# Jan 23 White Plains shw



## JeremyHuff (Apr 22, 2008)

We will be vending at the next White Plains show. Look for our booth next to AM Gecko. We will have the following:

azureus, alanis, powder blues, giant orange, Oyapok, Bakhuis, cobalts, dwarf cobalts, yellow backs, BYH, and leucs. We will also have wingless, turkish gliders and buzatti, tropical springs and excelsior. Mention this post and get 20% off when 3 or more frogs are purchased.

Jeremy


----------



## vivlover10 (Oct 10, 2010)

I will be there and might pick up dome springs


----------



## eos (Dec 6, 2008)

I'll be there. I'll come by and say what's up.


----------



## Zombie Frawg (Aug 31, 2010)

We're making the trip as well. My hubby is building his own viv and wants to pick out his own stuff


----------



## captreedean (Oct 19, 2007)

I will be attending. Looking for Bora Ridge Vents, Female Blue Auratus, Aurotenia, female basti , and female rio.


----------



## Komodo Reptiles (May 11, 2010)

I'll be there with the usual flies, crickets, springs, isopods and a wide assortment of other delicious feeders.

Dave


----------



## Zombie Frawg (Aug 31, 2010)

I'm hoping to pick up some more types of isopods (other than dwarf white) if anyone will have them.


----------



## Mitch (Jun 18, 2010)

Zombie Frawg said:


> I'm hoping to pick up some more types of isopods if anyone will have them.

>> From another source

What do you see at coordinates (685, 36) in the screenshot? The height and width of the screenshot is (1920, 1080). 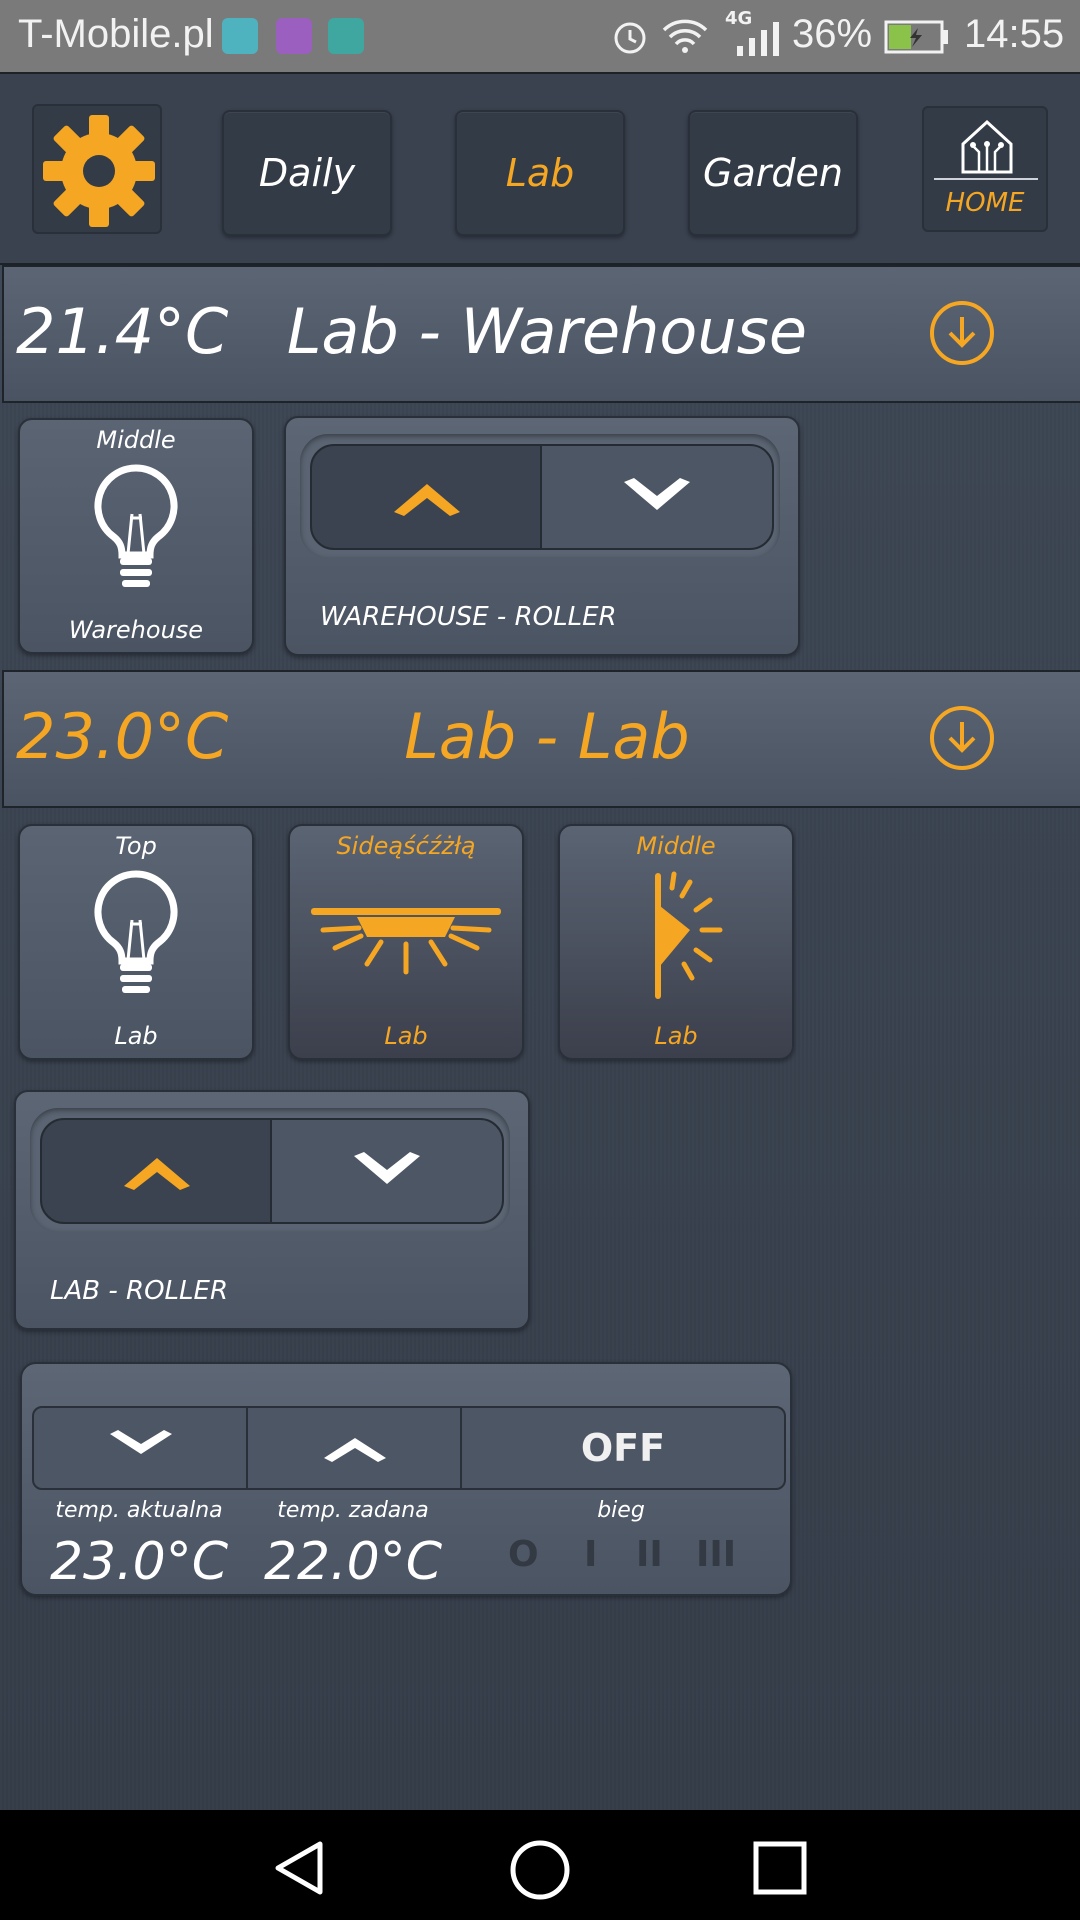 I see `wifi-icon` at bounding box center [685, 36].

Komodo Reptiles does. Look above your post.


----------



## Komodo Reptiles (May 11, 2010)

Yep, I'll have some dwarf white, and dwarf striped available.


----------



## Zombie Frawg (Aug 31, 2010)

Komodo Reptiles said:


> Yep, I'll have some dwarf white, and dwarf striped available.


Count me in for some striped iso's then


----------



## Delmarr (Nov 29, 2009)

Will be looking for BYH and Orange Terribs

Delmarr


----------